Bess of Hardwick gave Mary a zibellino, an ermine fur with gilt attachments, in July 1607. Mary described the ermine as lifelike in her thank-you letter: 'with humble thanks for your Ladyship's "fayre and wellwrought Armen", which Godwilling I will keep as a great jewel both in respect of your Ladyship and her from whom your Ladyship had it, There can be nothing wrought in metal with more life'. Mary sent Bess a cushion, embroidered following the pattern of Lady Arundel's bed hangings.

===Houses===
Charles Cavendish drew plans for a new house for the couple in May 1607 and wrote to both of them about the design. He told his sister Mary that the great chamber and principal lodgings would all be on the first floor or "first height". There were lodgings for the king and queen. He put the kitchen and hall where noise and smell would not trouble the staterooms.

===Imprisonment===
Although her family was Anglican Protestant, Mary converted to Catholicism as an adult. This may have been one of the reasons why she gave financial assistance to her niece Arbella Stuart, who was also first cousin to the King, in 1610, with the knowledge that the latter was planning to elope to the Continent with her cousin William Seymour. This marriage was certain to enrage King James I of England, since William, like Arbella, had a respectable claim to the throne (by some reckonings she was fourth in line to the throne and he was sixth in line). Arbella and Seymour tried to escape to France in 1611. For this, Mary was imprisoned in the Tower of London. It was said that Arbella remained calm when they were questioned, but Mary cried out, "All is but tricks and giggs".

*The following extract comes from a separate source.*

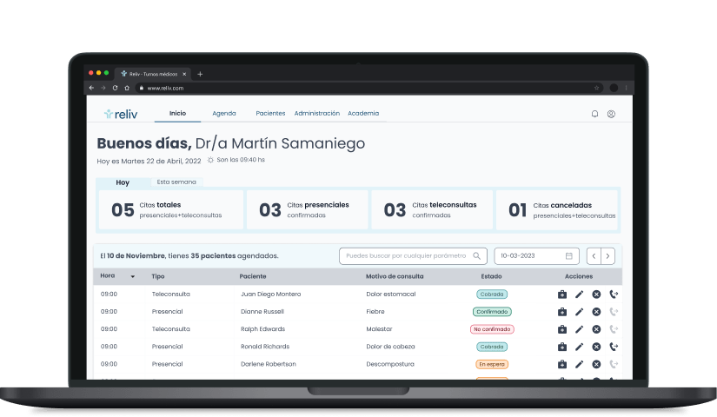Click the search magnifier icon
Image resolution: width=717 pixels, height=417 pixels.
(476, 256)
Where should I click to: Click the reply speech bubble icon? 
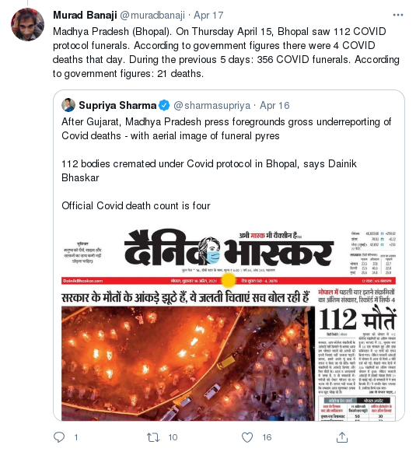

She was tried for her role in the elopement, and was heavily fined, but not released. Later, Arbella accused Mary of being involved in a Catholic plot. One of Arbella's biographers remarks that Mary's motives in aiding Arbella are very difficult to understand: even allowing that Mary was a Catholic, and fond of her niece, she was certainly intelligent enough to understand the dire consequences for herself. Perhaps she relied on her husband's influence to save her from the Tower. Like her mother, she was one of the few women of the time who was used to getting her own way.

Mary was deeply distressed by Arbella's death in 1615, especially since she had been assured that Arbella was on the road to recovery, and remarked that she could think of nothing else. The court physician Théodore de Mayerne treated her for a spell of melancholy in which she imagined she had been poisoned.

In 1615, Mary was released from the Tower, partly in recognition of her role in detecting the murder of Sir Thomas Overbury, and partly because her husband was very ill. In 1618, she was called to give evidence in the course of an inquiry into the rumours that Arbella had secretly given birth to a child. Mary refused to testify, saying she had sworn a binding oath not to, and was returned to the Tower, where she remained until 1623, occupying the best lodgings. Mary was not easily intimidated: Dorothy L. Sayers in her novel Gaudy Night described her as "uncontrollable by her menfolk, undaunted by the Tower, and contemptuously silent before the Privy Council". Francis Bacon remarked that while Lord Shrewsbury was a "great person", there was "a greater than he, which is my Lady of Shrewsbury".

==In fiction==
There is a brief sketch of her character in the mystery novel Gaudy Night by Dorothy L. Sayers, which is set in Shrewsbury College, a fictional Oxford college named in her honour. The heroine Harriet Vane studies Lady Shrewsbury's portrait and wonders why the college had chosen "so ominous a patroness … a great intellectual certainly, but something of a holy terror".